» Records shown
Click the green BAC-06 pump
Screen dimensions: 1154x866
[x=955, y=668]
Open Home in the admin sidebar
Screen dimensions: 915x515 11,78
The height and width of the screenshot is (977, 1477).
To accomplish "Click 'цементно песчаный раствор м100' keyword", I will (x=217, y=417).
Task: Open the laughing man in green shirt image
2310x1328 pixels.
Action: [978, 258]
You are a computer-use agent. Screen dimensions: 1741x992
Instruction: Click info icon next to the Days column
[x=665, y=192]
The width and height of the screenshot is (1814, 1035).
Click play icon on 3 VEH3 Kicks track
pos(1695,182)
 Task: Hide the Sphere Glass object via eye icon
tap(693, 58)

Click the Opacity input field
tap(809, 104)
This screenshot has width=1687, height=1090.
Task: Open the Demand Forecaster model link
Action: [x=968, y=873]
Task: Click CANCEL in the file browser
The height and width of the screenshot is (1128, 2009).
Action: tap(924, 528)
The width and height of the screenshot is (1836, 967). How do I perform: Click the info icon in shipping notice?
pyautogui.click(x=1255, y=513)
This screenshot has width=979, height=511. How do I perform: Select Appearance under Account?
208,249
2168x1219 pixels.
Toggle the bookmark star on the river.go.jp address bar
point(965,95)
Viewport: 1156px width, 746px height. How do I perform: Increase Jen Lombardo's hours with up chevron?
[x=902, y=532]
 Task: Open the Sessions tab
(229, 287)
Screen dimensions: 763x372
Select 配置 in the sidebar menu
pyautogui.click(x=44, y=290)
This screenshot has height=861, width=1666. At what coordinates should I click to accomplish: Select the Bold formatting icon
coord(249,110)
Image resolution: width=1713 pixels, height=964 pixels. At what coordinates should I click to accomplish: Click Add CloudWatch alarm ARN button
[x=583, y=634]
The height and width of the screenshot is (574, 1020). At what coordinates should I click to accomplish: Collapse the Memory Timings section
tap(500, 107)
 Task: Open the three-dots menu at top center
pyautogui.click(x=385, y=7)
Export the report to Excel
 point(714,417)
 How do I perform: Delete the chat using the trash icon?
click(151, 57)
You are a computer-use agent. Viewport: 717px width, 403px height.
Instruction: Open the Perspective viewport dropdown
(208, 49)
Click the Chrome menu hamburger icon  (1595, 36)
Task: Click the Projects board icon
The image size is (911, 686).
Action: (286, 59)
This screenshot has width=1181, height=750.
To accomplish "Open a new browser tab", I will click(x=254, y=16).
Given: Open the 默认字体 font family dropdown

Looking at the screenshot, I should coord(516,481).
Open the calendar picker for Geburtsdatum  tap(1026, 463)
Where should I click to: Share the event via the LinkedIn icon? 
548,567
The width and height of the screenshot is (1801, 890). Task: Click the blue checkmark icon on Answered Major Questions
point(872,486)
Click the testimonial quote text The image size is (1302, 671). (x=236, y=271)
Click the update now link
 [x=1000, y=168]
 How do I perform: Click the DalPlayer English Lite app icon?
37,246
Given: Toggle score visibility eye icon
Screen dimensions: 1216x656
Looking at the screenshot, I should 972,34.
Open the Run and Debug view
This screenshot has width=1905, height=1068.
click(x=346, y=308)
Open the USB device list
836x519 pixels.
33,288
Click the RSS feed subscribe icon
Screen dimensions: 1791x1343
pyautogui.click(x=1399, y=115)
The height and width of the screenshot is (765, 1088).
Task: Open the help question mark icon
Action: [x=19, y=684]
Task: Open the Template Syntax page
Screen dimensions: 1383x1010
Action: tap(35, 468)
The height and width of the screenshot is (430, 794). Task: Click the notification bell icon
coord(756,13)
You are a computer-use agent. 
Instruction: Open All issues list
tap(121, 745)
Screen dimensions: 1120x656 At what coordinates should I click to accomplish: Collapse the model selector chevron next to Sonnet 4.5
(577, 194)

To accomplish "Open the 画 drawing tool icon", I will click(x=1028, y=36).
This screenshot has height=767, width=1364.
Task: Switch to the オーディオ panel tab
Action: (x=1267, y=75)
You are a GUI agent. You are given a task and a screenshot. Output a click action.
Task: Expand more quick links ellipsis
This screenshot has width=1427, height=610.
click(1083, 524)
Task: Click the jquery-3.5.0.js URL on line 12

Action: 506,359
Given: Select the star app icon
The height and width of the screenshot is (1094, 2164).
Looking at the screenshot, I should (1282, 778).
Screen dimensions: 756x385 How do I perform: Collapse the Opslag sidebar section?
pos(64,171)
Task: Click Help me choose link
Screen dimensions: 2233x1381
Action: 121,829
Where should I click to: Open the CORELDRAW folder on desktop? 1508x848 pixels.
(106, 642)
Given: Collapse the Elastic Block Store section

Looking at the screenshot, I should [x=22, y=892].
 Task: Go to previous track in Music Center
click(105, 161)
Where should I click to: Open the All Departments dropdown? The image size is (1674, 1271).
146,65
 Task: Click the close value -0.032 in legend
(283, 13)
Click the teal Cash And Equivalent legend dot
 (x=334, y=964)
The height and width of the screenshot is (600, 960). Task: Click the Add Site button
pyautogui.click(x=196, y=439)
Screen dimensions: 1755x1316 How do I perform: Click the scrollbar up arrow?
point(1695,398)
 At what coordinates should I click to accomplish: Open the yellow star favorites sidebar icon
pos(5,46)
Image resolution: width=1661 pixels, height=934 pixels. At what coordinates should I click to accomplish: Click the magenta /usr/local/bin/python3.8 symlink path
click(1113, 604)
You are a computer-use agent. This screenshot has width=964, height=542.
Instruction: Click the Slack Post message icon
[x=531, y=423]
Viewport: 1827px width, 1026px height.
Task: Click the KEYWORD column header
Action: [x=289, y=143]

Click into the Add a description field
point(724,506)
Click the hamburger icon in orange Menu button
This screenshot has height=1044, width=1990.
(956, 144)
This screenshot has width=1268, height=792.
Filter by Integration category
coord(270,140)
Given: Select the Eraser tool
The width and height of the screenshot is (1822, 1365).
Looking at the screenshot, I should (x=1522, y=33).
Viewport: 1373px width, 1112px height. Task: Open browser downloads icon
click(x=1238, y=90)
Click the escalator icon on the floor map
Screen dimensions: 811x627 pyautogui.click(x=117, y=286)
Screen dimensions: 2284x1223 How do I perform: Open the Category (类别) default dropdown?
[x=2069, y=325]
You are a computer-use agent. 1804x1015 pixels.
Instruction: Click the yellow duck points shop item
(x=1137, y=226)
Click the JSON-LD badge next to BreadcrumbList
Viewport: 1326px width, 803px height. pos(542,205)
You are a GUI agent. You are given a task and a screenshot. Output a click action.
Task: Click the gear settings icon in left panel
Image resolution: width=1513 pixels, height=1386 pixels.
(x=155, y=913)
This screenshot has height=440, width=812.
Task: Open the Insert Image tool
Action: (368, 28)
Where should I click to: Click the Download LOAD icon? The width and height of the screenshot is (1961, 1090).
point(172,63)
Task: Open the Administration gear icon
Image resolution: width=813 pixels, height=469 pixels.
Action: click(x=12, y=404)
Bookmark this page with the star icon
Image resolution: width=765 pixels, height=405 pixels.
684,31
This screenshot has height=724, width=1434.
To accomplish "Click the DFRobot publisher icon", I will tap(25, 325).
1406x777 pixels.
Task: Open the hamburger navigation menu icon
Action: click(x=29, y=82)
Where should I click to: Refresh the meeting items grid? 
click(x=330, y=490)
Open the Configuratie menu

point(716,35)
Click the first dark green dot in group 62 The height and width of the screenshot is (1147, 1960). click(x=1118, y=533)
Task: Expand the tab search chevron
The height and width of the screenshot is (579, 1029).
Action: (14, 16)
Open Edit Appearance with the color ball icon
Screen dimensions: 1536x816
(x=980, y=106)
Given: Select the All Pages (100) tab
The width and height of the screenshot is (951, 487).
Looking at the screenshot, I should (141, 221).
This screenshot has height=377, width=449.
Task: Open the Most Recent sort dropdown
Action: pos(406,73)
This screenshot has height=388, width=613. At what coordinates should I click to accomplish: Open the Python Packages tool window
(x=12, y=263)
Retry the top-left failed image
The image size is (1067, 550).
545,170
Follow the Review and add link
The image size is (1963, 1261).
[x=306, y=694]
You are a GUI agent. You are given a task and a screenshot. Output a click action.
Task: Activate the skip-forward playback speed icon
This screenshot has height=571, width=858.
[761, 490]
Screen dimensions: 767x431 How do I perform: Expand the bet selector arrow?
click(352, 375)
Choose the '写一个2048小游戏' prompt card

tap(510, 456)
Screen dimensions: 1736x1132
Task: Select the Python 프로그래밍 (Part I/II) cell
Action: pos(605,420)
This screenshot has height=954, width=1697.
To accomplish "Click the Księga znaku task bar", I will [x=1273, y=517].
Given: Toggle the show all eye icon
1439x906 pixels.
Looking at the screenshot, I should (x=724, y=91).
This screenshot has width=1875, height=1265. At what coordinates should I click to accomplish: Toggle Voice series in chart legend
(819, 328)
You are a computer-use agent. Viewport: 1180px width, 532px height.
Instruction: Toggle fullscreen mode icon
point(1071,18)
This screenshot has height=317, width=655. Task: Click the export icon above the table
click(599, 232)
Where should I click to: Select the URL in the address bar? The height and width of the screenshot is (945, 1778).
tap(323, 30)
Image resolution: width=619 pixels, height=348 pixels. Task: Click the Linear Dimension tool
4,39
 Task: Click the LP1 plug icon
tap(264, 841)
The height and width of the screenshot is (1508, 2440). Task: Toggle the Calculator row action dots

» What you will do
Take the listing from its first line to the line containing "The height and width of the screenshot is (977, 1477).". Reproduce those lines exactly and nothing else.

» Response area
Click the green BAC-06 pump
Screen dimensions: 1154x866
[x=955, y=668]
Open Home in the admin sidebar
Screen dimensions: 915x515 11,78
The height and width of the screenshot is (977, 1477).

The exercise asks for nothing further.